I was putzing around the cabin today and NPR had a program of a woman reading poetry mostly about the solstice that's coming next week. A couple of things bothered me about the show. One was why do people have to write flowery, sappy stuff about this sort of thing? The other is why can't they wait for the event? I mean, it's still more than a week; why go all out about the solstice this far ahead of time? Perhaps it is part of my lack of success in the news business that I preferred to report what happens, not what I think is going to happen. I don't even like the sportscasters bound to predict the outcome of games and I cheer when they get it wrong especially if a whole panel of them gets it wrong.

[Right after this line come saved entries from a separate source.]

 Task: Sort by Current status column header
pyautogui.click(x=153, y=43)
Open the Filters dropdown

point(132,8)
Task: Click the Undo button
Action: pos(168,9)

The woman reading the poetry spoke almost in a monotone and flubbed words fairly often. Then one of her poems sounded less flowerly, more in tune with the spirituality and the history of the solstice. I listened more closely but I couldn't repeat a line if I had to; except for one. She had been reading the names of authors at the end of each poem. The name at the end of this one stopped me in mid sweep – Patricia Monaghan. My friend, my muse, my co-conspirator, who died of cancer a couple of years ago. It hit me as if she had been reading the poem herself and a flood of her words rushed to my mind. What stood out though is that her words are living on, she has a legacy and I am a witness to her success.
I only wish i could message her and tell her how I heard her poem way out here in the deep Alaska woods. She would have loved that.